Beitar, un nuovo possibile inizio
Ligat ha’al, la prima serie del calcio israeliano. Il Beitar di Gerusalemme che ospita il Bnei Sakhnin, squadra a forte trazione araba, in una serata di fine settembre. Per una volta solo buone notizie da dove non era scontato aspettarsele. E questo anche per la fortissima attenzione che è stata dedicata, su tutti i fronti, a un incontro che definire “a rischio” sarebbe un eufemismo. “Hope for soccer” titolava il Jerusalem Post qualche giorno prima, ricordando gli eclatanti episodi di violenza degli anni precedenti e auspicando un cambio di direzione.

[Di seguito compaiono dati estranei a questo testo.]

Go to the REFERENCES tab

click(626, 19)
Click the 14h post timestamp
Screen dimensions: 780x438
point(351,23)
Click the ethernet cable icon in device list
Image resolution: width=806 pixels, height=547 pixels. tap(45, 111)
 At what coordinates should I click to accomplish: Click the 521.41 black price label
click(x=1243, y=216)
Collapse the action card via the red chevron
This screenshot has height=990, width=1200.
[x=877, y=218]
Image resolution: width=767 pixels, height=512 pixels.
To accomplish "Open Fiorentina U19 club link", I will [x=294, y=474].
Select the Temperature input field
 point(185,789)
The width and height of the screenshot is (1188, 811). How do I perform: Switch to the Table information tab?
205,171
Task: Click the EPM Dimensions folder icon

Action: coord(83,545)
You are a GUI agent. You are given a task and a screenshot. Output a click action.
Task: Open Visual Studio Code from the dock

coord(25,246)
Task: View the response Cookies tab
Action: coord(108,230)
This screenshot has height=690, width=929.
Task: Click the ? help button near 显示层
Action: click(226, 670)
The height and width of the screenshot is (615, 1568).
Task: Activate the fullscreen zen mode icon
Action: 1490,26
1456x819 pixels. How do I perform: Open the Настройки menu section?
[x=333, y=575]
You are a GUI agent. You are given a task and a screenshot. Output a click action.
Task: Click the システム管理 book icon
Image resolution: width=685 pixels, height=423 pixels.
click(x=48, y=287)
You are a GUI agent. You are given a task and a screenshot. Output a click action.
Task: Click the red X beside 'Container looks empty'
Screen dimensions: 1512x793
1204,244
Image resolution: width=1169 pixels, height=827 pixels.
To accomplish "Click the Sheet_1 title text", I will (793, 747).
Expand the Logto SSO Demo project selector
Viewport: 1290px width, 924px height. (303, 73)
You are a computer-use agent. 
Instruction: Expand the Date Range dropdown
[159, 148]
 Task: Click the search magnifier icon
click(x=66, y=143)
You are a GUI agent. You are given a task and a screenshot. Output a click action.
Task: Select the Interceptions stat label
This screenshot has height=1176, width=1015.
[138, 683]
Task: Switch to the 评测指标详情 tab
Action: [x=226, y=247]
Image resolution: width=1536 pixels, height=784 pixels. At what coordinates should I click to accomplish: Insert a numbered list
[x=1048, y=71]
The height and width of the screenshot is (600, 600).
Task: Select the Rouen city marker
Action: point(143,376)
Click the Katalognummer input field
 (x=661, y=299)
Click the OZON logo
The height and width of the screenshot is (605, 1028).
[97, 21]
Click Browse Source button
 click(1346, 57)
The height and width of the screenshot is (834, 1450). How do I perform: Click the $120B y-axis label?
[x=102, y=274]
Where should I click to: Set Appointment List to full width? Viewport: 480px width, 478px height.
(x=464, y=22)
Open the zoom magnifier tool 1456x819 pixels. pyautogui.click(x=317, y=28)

La curva del Beitar che nel 2008 offendeva a gran voce il profeta Maometto, la stessa che nel 2012 protestata veementemente per l’acquisto di due giocatori ceceni “colpevoli” di essere musulmani, gli scontri tra tifoserie sfociati in vera e propria guerriglia urbana, i calciatori ospiti costretti a lasciare lo stadio sotto la scorta della polizia. E la necessità di far disputare le successive partite a porte chiuse. Un clima gravissimo di intimidazione ricostruito nel documentario Forever Pure dell’israeliana Maya Zinshtein, vincitore nelle scorse ore di un Emmy Award.
Segnali inquietanti che le autorità di pubblica sicurezza non hanno sottovalutato, arrestando nel corso degli anni diversi esponenti della cosiddetta Familia, il gruppo più estremista dell’universo Beitar. E che anche al più alto livello istituzionale sono stati presi piuttosto sul serio. Come dimostra l’interessamento in prima persona del presidente israeliano Reuven Rivlin, che del club di Gerusalemme è un sostenitore. Nel 2012 l’inserimento in rosa dei ceceni Dzhabrail Kadiyev e Zaur Sadayev fece scoppiare un autentico putiferio: violenze, minacce, esaltazioni dell’integrità identitaria del Beitar. Una vergogna rilanciata dalla stampa di mezzo mondo. “Il Beitar sarà per sempre puro” si leggeva in alcuni striscioni di protesta branditi da tifosi locali.
Nel 2017 l’ex allenatore Eli Cohen era tornato su quel duplice acquisto ceceno con queste parole: “È stato come spararsi in testa, bisogna essere completamente stupidi per fare una cosa del genere, perciò non prenderei più un giocatore musulmano. In passato ho allenato calciatori islamici in altre squadre, ma nel Beitar Gerusalemme non ne prenderò. Sono solo realista, non razzista”. Poche ore e l’ex proprietario Eli Tabib, spalleggiato da Rivlin in persona, l’aveva destituito dal ruolo di Consigliere speciale del club. Nella sua prima conferenza stampa, la scorsa estate, il nuovo presidente Moshe Hogeg ha sottolineato: “Il Beitar non è un club razzista. Da oggi la religione non sarà più un fattore determinante nella scelta dei giocatori”. Parole che lasciando intendere una svolta lungamente attesa.